Substance P excites GABAergic neurons in the mouse central amygdala through neurokinin 1 receptor activation

L Sosulina, C Strippel, H Romo-Parra, A L Walter, T Kanyshkova, S B Sartori, M D Lange, N Singewald, H-C Pape
Journal of Neurophysiology 2015, 114 (4): 2500-8
26334021
Substance P (SP) is implicated in stress regulation and affective and anxiety-related behavior. Particularly high expression has been found in the main output region of the amygdala complex, the central amygdala (CE). Here we investigated the cellular mechanisms of SP in CE in vitro, taking advantage of glutamic acid decarboxylase-green fluorescent protein (GAD67-GFP) knockin mice that yield a reliable labeling of GABAergic neurons, which comprise 95% of the neuronal population in the lateral section of CE (CEl).

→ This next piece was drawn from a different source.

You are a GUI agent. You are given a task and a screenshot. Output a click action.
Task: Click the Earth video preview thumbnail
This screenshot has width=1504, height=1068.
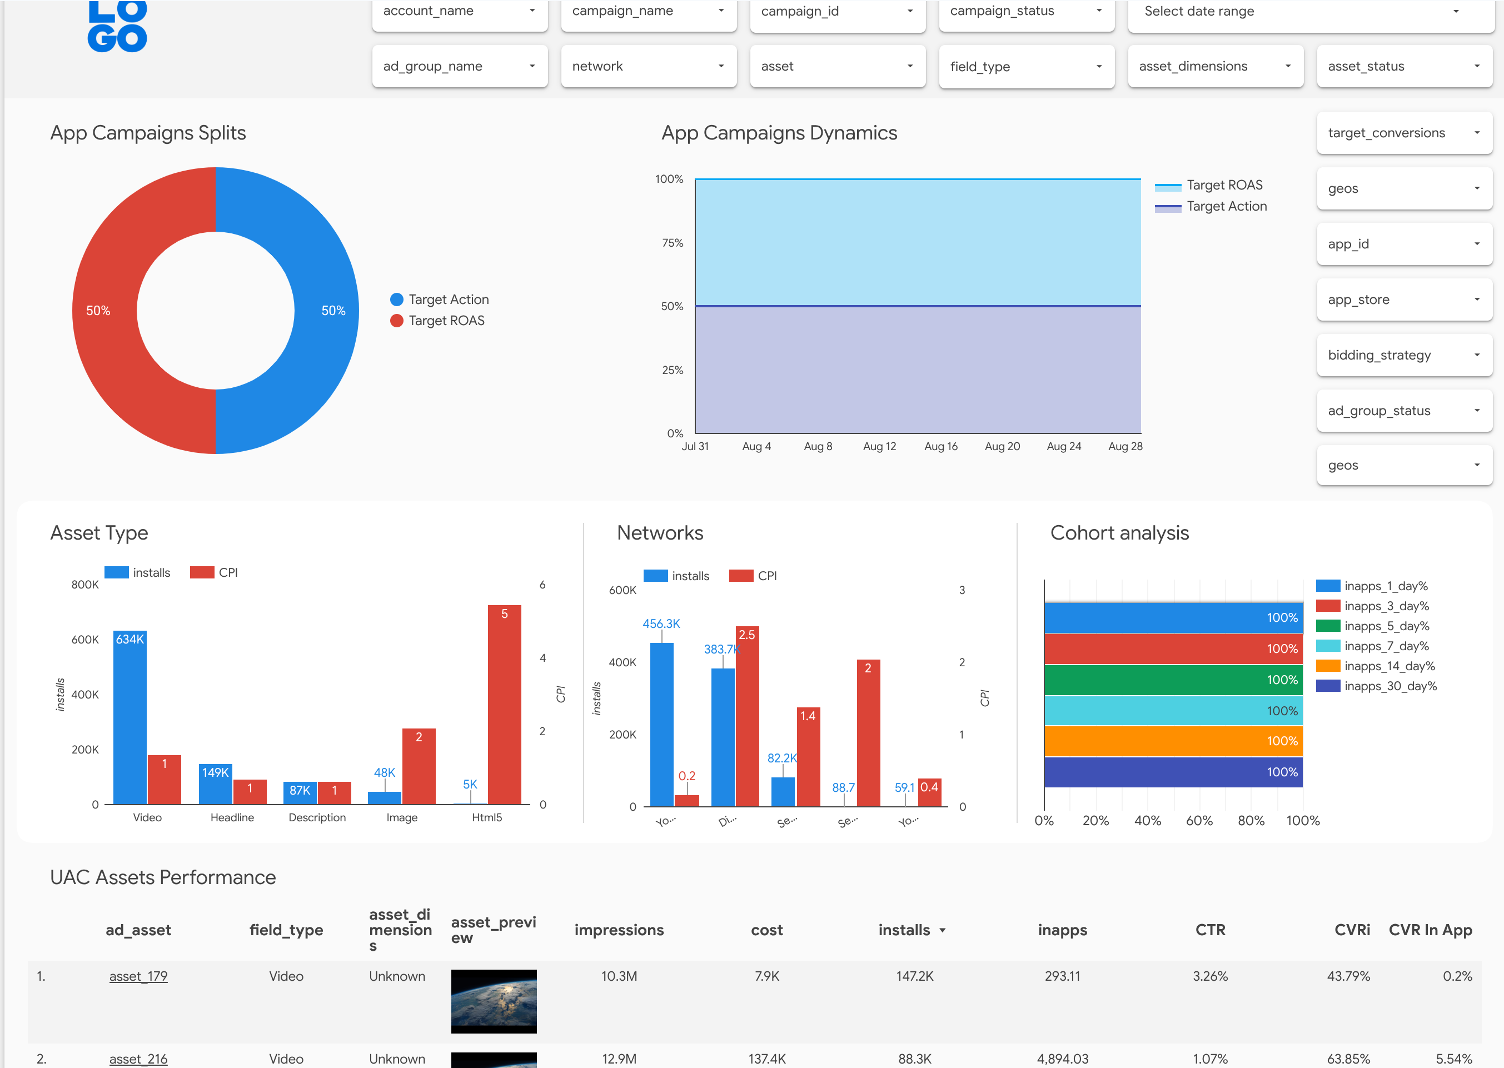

In GFP-positive neurons within CEl, SP caused a membrane depolarization and increase in input resistance, associated with an increase in action potential firing frequency. Under voltage-clamp conditions, the SP-specific membrane current reversed at -101.5 ± 2.8 mV and displayed inwardly rectifying properties indicative of a membrane K(+) conductance. Moreover, SP responses were blocked by the neurokinin type 1 receptor (NK1R) antagonist L-822429 and mimicked by the NK1R agonist [Sar(9),Met(O2)(11)]-SP. Immunofluorescence staining confirmed localization of NK1R in GFP-positive neurons in CEl, predominantly in PKCδ-negative neurons (80%) and in few PKCδ-positive neurons (17%). Differences in SP responses were not observed between the major types of CEl neurons (late firing, regular spiking, low-threshold bursting). In addition, SP increased the frequency and amplitude of GABAergic synaptic events in CEl neurons depending on upstream spike activity. These data indicate a NK1R-mediated increase in excitability and GABAergic activity in CEl neurons, which seems to mostly involve the PKCδ-negative subpopulation. This influence can be assumed to increase reciprocal interactions between CElon and CEloff pathways, thereby boosting the medial CE (CEm) output pathway and contributing to the anxiogenic-like action of SP in the amygdala.